Gov. Ned Lamont enacted both civil preparedness and public health emergencies, a decision that, in part, vests the governor’s office with the responsibility to “take appropriate measures for protecting the health and safety of inmates of state institutions.”(Conn. Gen. Stat. § 28-9-5). We now urge him to fulfill that responsibility by reducing the state’s prison population. Through broad powers delegated to the governor during a civil preparedness or public health emergency, which gives the governor discretion to appropriately revise Connecticut general statutes in order to protect public safety, Gov. Lamont is both empowered and obligated to release prisoners and halt prison population growth.
Through executive discretion already triggered through the declaration of a public emergency or through his power to grant temporary reprieves, the governor should focus on diverting any and all individuals from contact with the justice system. These diversionary measures could include directing the Division of Criminal Justice to divert as many cases as possible that would result in new admissions to the CDOC as well as suspending all non-essential parole meetings and conducting any necessary parole check-ins via phone. The governor could also use his emergency powers to release all medically fragile individuals from prison, all elderly people 60 years or older, all people who are nearing the end of their sentence or are eligible for parole, all people incarcerated for technical violations of parole, and all people in pre-trial detention.
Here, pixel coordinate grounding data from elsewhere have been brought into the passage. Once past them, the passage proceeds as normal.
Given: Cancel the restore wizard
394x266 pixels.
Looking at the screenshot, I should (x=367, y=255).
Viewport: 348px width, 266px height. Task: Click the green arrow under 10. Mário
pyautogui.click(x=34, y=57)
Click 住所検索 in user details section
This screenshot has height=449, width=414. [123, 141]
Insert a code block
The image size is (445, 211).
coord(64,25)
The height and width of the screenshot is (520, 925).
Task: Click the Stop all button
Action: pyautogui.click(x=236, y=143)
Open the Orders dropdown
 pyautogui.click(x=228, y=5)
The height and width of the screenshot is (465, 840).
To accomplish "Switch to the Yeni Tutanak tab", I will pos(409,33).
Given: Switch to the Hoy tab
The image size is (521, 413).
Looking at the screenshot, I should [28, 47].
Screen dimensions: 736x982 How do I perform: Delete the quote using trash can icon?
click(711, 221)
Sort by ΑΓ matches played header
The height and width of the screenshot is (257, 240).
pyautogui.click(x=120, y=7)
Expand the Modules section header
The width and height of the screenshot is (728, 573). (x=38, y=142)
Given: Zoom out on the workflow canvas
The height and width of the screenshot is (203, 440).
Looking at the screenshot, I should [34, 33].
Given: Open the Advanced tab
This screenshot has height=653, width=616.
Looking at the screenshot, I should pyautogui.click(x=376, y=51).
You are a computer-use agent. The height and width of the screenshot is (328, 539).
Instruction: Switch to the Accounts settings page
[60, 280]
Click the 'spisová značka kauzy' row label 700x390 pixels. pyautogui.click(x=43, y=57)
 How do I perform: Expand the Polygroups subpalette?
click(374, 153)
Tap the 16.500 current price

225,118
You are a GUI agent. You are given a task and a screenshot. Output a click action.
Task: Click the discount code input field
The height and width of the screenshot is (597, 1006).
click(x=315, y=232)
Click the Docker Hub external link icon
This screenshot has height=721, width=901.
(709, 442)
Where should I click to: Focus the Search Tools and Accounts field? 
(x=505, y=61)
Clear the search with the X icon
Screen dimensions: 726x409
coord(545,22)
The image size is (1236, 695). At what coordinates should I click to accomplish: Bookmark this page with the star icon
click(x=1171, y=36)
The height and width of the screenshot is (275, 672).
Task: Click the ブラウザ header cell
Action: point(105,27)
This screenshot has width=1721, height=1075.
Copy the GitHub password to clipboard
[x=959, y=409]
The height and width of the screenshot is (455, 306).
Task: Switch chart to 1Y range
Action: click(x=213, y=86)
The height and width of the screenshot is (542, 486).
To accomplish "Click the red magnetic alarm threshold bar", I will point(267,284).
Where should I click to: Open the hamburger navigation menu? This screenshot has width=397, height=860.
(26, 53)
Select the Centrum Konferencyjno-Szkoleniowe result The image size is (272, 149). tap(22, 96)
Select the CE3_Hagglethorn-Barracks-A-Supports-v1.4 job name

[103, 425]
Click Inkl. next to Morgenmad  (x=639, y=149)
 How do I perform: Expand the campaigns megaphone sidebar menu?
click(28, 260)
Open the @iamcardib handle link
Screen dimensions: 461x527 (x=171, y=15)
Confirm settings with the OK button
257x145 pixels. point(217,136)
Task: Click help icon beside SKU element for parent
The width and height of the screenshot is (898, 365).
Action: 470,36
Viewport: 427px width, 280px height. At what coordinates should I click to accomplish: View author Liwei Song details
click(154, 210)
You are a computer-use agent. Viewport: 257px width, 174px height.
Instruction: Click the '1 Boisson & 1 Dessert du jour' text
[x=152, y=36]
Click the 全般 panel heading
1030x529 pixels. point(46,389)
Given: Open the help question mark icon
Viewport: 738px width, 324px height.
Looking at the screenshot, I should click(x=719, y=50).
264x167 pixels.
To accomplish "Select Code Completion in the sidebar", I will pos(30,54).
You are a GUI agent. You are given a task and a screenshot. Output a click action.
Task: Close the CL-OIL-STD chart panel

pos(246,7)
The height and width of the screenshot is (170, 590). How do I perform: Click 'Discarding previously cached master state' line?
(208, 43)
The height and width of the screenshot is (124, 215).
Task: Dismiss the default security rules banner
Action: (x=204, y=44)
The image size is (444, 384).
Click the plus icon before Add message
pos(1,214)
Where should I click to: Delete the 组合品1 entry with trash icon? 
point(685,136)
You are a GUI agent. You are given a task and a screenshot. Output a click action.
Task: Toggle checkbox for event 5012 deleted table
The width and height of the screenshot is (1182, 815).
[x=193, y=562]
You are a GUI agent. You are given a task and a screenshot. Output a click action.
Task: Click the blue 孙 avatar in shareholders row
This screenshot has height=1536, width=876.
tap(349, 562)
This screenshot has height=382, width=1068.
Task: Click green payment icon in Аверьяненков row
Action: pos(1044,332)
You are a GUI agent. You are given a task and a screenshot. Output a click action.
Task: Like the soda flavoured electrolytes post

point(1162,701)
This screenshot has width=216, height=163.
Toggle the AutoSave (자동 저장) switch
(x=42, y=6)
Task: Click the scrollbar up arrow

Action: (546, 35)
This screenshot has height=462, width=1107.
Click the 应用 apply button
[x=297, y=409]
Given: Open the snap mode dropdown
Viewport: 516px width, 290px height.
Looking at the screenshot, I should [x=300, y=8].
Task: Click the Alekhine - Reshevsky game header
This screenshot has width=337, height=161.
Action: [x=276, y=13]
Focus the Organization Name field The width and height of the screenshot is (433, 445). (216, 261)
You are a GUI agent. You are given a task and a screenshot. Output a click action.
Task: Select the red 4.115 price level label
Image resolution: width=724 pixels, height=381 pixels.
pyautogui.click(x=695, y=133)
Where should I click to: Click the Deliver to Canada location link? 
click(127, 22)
Due to the increased volume of returning citizens, the Commissioner of Correction should request all necessary resources from the Governor’s office to temporarily manage reentry services.
For those who remain on the inside, the CDOC should implement environmental controls and respiratory protections on par with the strongest recommendations made by the CDC to prevent the spread of TB. The CDOC should ensure that all facilities are adequately ventilated and should install HEPA air filters where possible; all incarcerated people, symptomatic or not, must be guaranteed free hygiene supplies and receive appropriate and timely access to health services.
If the goal of a criminal justice system is to ensure public safety, the Connecticut state government should address a public health crisis among all populations. As we are coming to terms with the devastating impacts of mass incarceration, we should take note that locking someone up and throwing away the key is not an effective public safety intervention. Likewise, diseases are not contained by prison walls; they are fueled by them. As we’ve seen with TB, an outbreak in a prison risks becoming an outbreak in the surrounding community. When the flood of Covid-19 comes for Connecticut, we want to know that we did everything in our power to protect our most vulnerable communities, and by extension ourselves. Do not let Covid-19 become Katrina in Connecticut.
Noora Reffat is a second year Master of Public Health student in the Epidemiology of Microbial Disease department at the Yale School of Public Health. Joseph Gaylin is a Criminal Justice Fellow at Dwight Hall, Yale’s Center for Social Justice and Public Service. Arvind Venkataraman is a Research Associate in the Immunobiology Department at the Yale School of Medicine, where he works on HSV-1 Vaccine Development.